WASHINGTON (AP) — Secretary of State Hillary Rodham Clinton was delivering a report card on the Arab Spring on Monday, taking stock at a time when the euphoria of the successful revolutions from Egypt to Libya is giving way to the hard and unprecedented work of creating stable democracies.
For Syrians fighting for a freer future, the fear is they may never even get the chance.
After almost a year of protests and crackdowns, armed rebellion and civil war, the Arab world's upheaval has left a jumbled mosaic of liberals and Islamists, military rulers and loose coalitions of reformers. No country appears unalterably on a path toward democratic governance, and for the people of the region and the United States the stakes of long-term instability are high.
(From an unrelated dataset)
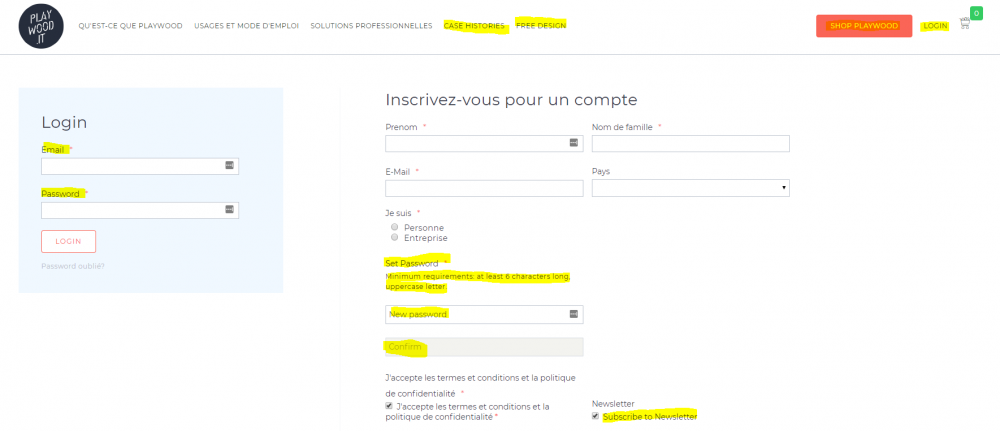
Task: Click the Nom de famille input field
Action: click(690, 144)
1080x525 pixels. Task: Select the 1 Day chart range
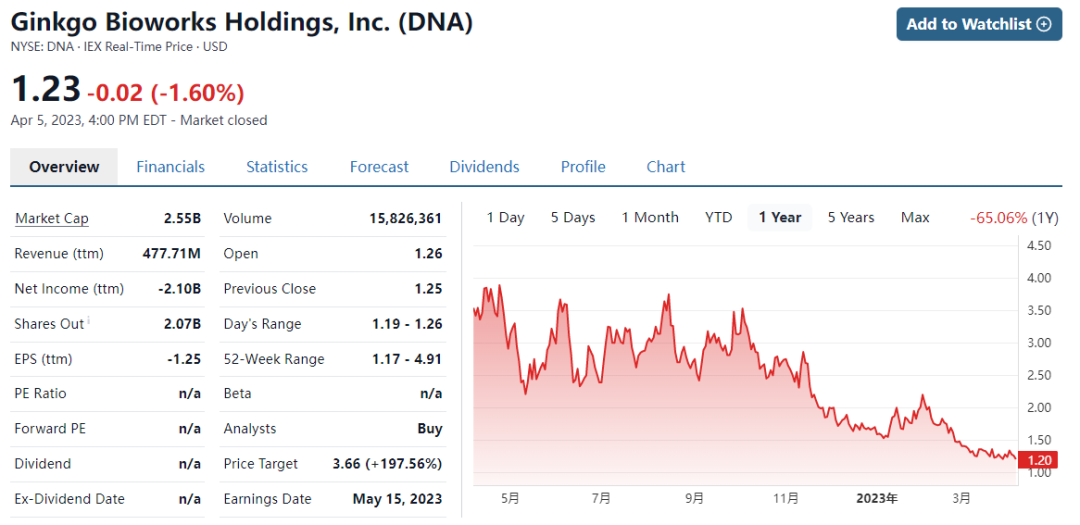click(505, 218)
U.S. interests, including the security of oil supplies, military relations and Israel's defense, have forced the Obama administration to engage in flexible diplomacy, with different messages for different countries.
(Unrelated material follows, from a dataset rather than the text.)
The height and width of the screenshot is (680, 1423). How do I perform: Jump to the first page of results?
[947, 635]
The one-size-does-not-fit-all approach has meant U.S. support for an imperfect military stewardship over Egypt ahead of elections for a new parliament and president. It also meant the U.S. largely overlooked ally Bahrain's rough response to protests earlier this year.
Washington helped a military effort that ultimately deposed Libyan strongman Moammar Gadhafi. It also demanded that leaders in Syria and Yemen leave power, without any real means to make them do so.
Clinton's keynote address at the National Democratic Institute will look at the good and the bad of the Arab Spring, as seen through the prism of the American interests. It will also likely reflect criticism from Republicans that the administration has either acted too cautiously to bolster would-be democrats or foolishly opened the door to Islamist takeovers of once-secular governments.
It is Clinton's first comprehensive speech on the region since April, when Libya's armed overthrow of four decades of dictatorship under Gadhafi was far from assured and President Bashar Assad's crackdown in Syria was widening. If Libya's revolutionaries have since provided their country with a new beginning, the situation in Syria has only gotten bloodier.
But the greatest U.S. preoccupation may still be Egypt, the bulwark of American influence in the Middle East under the three-decade rule of Hosni Mubarak.
U.S. officials have watched warily in recent months amid souring Egyptian-Israeli relations, violence against minority Copts and renewed popular frustration with a military leadership determined to maintain its grip on the future of the country, if not its governance. In a travel notice Monday, the State Department warned Americans of the potential for more demonstrations to degenerate into "violent clashes between police and protesters."
Since Mubarak's February ouster, Clinton has gone out of her way to describe Egypt's ruling military council as "an institution of stability and continuity," even as the U.S. has been frustrated by the council's slow pace of democratic reforms and continuation of the emergency laws that were a mainstay of abuse during the Mubarak era. At the same time, the U.S. has cautiously reached out to the Muslim Brotherhood, an Islamist opposition group likely to wield significant power in the future.
The strategy pivots on convincing Egypt to stick to scheduled elections later this year, regardless of whether votes over the next 18 months produce a new government that is less boisterously pro-American than Mubarak's regime was. Washington is hoping that steadfast support for democracy will win the U.S. new, long-term friends who'll support counterterrorism and diplomatic efforts, like Israeli-Palestinian peace talks, that may be deemed vital for American national security but not necessarily supported by the Egyptian people.
The demands on Egypt represent in some ways the set of American hopes and fears with the movements for greater democracy in the Arab world. Democracy can bring stability to an area of the world long riddled with corruption, economic disparity and underachievement. But the power vacuum of transition could let some countries slide back into military domination or create a powerful new wave of intolerant populism — as occurred after Iran's Islamic revolution a little more than three decades ago.
Tunisia, which held landmarks elections last month, is probably on the surest footing among the Arab World countries in transition. Tunisia holds little strategic value for the U.S, but Libya is different, with its vast oil reserves and importance as a fuel provider to U.S. allies in Europe such as Italy and France.
The National Transitional Council last week chose a new prime minister with instructions to form a new government by mid-month, and the U.S. is hoping to aid the transition by unfreezing more of the $37 billion in assets it seized from Gadhafi. So far the U.S. has released only $700 million.
Of the other Arab countries hanging in the balance, Syria presents the United States with the greatest opportunity for a new strategic foothold. The 40-year Assad dynasty has been a constant thorn for Washington, closely partnering Iran and supporting the militant anti-Israeli group Hezbollah in Lebanon and Hamas in the Gaza Strip.
A change of government offers obvious upsides for the U.S., which is calling for Assad to step down. But Syria's government has fiercely resisted calls from its people for reform, and protesters lack the capacity to stand up to Syrian forces. More than 3,000 people have died since March. Sanctions efforts at the United Nations have failed, and Washington has very little leverage with Damascus after decades of isolating the Syrian economy.